* [Exercise requirements]: Copy the records below word for word, from their first line through the line that contains "The width and height of the screenshot is (491, 562).".

━━━━━━━━━━━━━━━━━━━━

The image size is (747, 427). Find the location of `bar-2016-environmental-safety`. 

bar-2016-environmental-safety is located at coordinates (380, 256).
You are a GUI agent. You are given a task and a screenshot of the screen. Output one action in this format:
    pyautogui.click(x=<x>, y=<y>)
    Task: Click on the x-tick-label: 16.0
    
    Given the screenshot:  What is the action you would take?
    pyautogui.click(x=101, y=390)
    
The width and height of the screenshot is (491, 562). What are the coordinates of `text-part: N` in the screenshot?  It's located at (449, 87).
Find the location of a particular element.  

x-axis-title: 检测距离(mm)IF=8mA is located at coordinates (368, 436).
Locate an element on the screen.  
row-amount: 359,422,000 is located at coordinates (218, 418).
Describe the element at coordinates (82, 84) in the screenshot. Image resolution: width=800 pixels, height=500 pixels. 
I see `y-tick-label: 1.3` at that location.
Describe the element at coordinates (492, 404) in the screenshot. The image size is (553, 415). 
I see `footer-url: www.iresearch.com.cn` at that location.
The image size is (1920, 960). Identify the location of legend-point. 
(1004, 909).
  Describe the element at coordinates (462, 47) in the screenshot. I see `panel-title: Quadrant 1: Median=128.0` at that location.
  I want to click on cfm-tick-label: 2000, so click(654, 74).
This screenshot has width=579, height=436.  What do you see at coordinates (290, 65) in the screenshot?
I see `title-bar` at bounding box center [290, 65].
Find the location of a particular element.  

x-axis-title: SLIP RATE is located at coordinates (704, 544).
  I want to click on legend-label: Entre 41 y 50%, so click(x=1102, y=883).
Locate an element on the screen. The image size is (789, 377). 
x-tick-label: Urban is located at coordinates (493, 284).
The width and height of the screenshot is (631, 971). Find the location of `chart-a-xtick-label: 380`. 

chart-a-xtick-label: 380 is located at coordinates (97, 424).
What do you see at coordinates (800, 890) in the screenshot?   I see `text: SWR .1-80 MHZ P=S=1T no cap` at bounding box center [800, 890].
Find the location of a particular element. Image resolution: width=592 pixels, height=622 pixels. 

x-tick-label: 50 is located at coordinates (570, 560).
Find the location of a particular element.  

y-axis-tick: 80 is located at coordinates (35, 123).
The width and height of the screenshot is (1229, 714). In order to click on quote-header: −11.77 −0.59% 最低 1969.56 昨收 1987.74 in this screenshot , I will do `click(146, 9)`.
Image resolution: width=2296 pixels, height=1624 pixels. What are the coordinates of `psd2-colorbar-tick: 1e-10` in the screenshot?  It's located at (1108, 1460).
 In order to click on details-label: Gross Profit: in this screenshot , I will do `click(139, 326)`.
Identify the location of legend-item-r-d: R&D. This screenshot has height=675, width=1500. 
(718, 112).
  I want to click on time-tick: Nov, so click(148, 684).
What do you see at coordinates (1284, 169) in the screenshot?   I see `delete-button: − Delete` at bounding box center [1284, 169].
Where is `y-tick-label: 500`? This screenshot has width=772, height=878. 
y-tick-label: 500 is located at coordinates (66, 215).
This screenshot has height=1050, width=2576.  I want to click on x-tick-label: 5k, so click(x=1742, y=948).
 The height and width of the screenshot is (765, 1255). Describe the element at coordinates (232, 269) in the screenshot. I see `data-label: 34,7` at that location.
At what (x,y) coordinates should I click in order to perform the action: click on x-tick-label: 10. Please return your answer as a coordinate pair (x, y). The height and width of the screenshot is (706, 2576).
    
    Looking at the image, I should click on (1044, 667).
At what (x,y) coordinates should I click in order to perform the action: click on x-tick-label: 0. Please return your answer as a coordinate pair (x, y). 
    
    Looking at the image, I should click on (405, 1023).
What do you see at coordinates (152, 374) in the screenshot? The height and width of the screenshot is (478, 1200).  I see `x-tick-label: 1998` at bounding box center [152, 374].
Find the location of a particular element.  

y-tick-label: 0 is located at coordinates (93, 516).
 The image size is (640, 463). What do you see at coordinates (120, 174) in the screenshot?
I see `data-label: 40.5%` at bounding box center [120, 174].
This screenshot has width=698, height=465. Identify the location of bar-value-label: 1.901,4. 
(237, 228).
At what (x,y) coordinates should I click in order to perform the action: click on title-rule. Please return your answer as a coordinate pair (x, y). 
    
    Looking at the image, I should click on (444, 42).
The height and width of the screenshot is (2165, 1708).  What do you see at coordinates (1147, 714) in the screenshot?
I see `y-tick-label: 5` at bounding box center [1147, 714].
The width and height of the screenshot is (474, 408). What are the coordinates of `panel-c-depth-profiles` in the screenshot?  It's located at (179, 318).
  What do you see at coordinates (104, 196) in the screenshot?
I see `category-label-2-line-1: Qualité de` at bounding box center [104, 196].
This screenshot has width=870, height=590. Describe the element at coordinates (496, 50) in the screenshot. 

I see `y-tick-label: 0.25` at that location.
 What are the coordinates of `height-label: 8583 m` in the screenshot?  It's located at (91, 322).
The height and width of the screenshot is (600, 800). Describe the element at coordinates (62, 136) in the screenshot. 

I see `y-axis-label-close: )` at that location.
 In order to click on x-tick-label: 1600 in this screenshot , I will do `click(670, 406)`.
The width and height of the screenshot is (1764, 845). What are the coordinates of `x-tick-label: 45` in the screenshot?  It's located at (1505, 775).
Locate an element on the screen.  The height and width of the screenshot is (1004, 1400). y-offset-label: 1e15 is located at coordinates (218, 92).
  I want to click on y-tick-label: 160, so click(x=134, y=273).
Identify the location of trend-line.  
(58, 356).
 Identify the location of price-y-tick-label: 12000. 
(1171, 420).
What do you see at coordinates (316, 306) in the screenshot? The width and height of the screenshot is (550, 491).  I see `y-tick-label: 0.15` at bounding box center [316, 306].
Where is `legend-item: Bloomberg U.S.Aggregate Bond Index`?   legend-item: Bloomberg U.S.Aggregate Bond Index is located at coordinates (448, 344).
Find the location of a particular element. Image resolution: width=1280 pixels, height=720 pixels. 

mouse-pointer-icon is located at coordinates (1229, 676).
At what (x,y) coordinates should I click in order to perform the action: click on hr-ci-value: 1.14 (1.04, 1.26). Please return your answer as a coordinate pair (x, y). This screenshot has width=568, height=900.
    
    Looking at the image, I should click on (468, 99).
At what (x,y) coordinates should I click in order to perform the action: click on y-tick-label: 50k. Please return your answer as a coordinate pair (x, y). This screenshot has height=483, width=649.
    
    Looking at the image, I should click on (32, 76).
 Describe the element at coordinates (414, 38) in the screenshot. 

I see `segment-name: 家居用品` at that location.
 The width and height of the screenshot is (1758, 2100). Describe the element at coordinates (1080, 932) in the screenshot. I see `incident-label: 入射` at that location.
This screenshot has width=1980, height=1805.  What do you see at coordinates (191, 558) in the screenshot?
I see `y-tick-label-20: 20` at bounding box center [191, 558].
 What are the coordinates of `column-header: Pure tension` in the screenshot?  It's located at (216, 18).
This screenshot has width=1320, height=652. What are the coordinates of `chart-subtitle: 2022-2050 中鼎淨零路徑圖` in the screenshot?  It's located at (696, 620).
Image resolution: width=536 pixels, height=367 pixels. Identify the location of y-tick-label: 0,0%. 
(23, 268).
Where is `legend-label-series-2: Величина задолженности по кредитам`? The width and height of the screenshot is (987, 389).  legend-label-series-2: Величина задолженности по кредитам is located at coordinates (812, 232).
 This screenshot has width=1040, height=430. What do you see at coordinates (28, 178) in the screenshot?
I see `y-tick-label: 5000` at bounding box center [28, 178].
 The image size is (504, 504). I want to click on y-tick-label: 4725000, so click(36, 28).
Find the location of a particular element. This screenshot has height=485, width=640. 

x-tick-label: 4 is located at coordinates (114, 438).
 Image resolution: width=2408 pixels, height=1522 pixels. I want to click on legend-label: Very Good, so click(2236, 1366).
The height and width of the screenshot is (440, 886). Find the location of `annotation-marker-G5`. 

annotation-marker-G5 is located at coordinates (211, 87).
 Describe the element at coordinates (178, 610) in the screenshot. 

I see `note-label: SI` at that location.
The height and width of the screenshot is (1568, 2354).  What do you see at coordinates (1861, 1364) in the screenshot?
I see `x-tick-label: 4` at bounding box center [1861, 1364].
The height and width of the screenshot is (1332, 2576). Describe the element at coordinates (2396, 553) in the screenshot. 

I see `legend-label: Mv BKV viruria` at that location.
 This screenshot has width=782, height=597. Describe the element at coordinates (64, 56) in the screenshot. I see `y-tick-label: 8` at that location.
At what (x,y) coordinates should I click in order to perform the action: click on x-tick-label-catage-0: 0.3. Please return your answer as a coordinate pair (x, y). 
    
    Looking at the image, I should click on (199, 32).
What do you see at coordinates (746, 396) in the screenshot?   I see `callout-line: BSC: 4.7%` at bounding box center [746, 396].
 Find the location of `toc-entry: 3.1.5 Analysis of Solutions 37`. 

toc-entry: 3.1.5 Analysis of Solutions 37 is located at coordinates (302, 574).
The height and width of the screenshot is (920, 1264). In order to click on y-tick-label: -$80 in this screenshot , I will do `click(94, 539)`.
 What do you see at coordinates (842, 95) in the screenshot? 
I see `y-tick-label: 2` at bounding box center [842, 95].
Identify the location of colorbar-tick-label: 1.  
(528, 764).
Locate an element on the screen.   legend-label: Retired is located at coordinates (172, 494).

━━━━━━━━━━━━━━━━━━━━

* [Final answer]:
The image size is (747, 427). Find the location of `bar-2016-environmental-safety`. 

bar-2016-environmental-safety is located at coordinates (380, 256).
You are a GUI agent. You are given a task and a screenshot of the screen. Output one action in this format:
    pyautogui.click(x=<x>, y=<y>)
    Task: Click on the x-tick-label: 16.0
    
    Given the screenshot:  What is the action you would take?
    pyautogui.click(x=101, y=390)
    
The width and height of the screenshot is (491, 562). What are the coordinates of `text-part: N` in the screenshot?  It's located at (449, 87).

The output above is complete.